Deer aren’t as common in the UK as they are in other countries. But in certain rural areas and at certain times of year, it’s still possible to see deer roaming near roads.
Indeed, there are up to 1.5 million wild deer in the UK. Those deer warning signs exist for a reason!
What to Do If You Hit a Deer: Immediate Safety
Most accidents involving deer happen absolutely without warning. One second the road’s clear, the next second there’s a deer looming in front of you. It probably came as a massive shock to you, so it’s only natural to feel shaken. So before you do anything else, take some deep breaths and compose yourself.
- First, you need to calm down.
- Next, your priority is to stop somewhere safe. Pull over and put your hazard lights on.
- Now call the police. This isn’t a legal requirement, like it would be if you hit a dog. But the police will be able to find someone who could help the injured deer – or in any case, remove it from the road.
Contacting the police could also work in your favour should you choose to make a claim on your insurance as a result of the accident. The police will log your call, and this could act as evidence to support your claim. And to that end, if it’s safe to do so, take some pictures of any damage to your car, and of the deer.
What to Do After You’ve Hit a Deer: Your Car & Insurance
Deer can be big and heavy. That’s why they pose such a risk to motorists. If you hit a deer, your car could be a write-off.
Now you’ve dealt with the immediate impact and safety, next:
- If your car is significantly damaged, you may have to call a recovery service after you’ve called the police.
- If your car only has superficial damage, it’s still a good idea to get your car to the garage as soon as possible. The deer may have damaged your car in ways that aren’t immediately obvious. It’s best to make sure.
- Finally, you need to tell your insurer – even if you don’t intend to make a claim on your policy.
Most insurance policies stipulate that you need to tell your insurers every time you’re involved in any sort of accident whether you are a young driver or an experienced driver. If you fail to tell your insurer, it could invalidate your policy.
For more information, please consult your policy wording.
How to Avoid Hitting Deer – General Tips
- Learn to understand the risk: Most accidents happen in May, October and November. Accidents are more common at sunrise, and in the hours between sunset and midnight.
- Be vigilant in deer hotspots: You’ll find wild deer in most parts of the UK, but they’re particularly common around Thetford Forest, Ashdown Forest, Ashridge Forest, the Forest of Dean, and in rural areas between Southampton and Portsmouth.
- Look out for the deer or wild animal warning signs: These signs mean one thing – slow down! When you see one, drive as if a deer encounter’s inevitable.

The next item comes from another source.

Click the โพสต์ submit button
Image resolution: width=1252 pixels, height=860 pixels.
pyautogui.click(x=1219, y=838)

- Use your headlights: When it’s dark, switch to full beam (apart from when there are other drivers approaching). This could be enough to warn deer of your approach. But if you see a deer, switch to dipped headlights. Full beam could dazzle them, causing them to freeze.

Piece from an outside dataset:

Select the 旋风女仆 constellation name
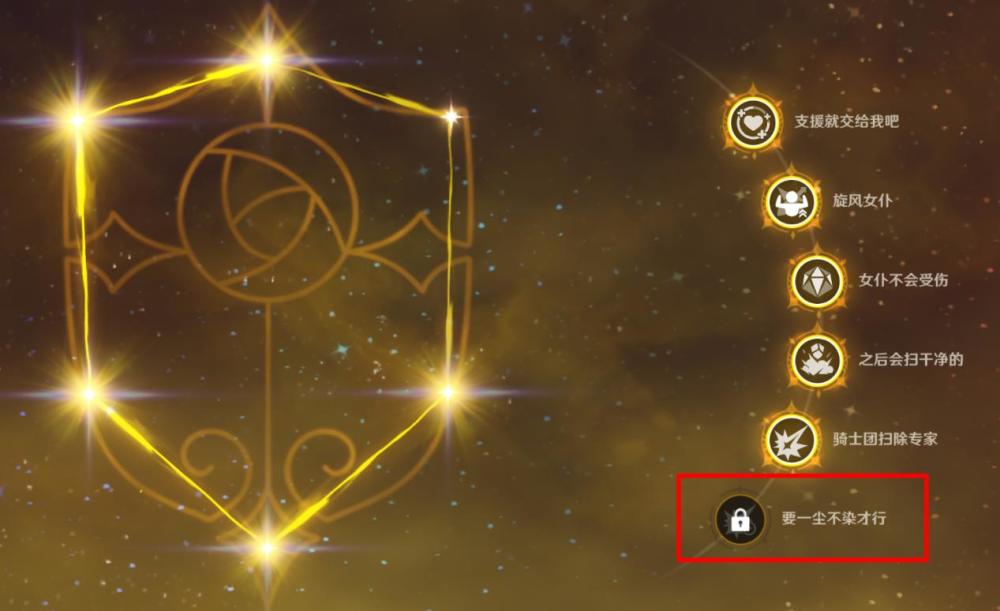This screenshot has width=1000, height=611. pyautogui.click(x=862, y=201)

- Take it easy: If you see a deer in the road ahead of you, stay calm. Don’t swerve excessively to avoid them. Deer are unpredictable, and they just might leap into your path again. And also, you could accidentally swerve into an even greater hazard. Instead, reduce your speed and stay on your current path. So long as it’s not dazzled by your headlights, the deer should recognise the danger and leap to avoid you.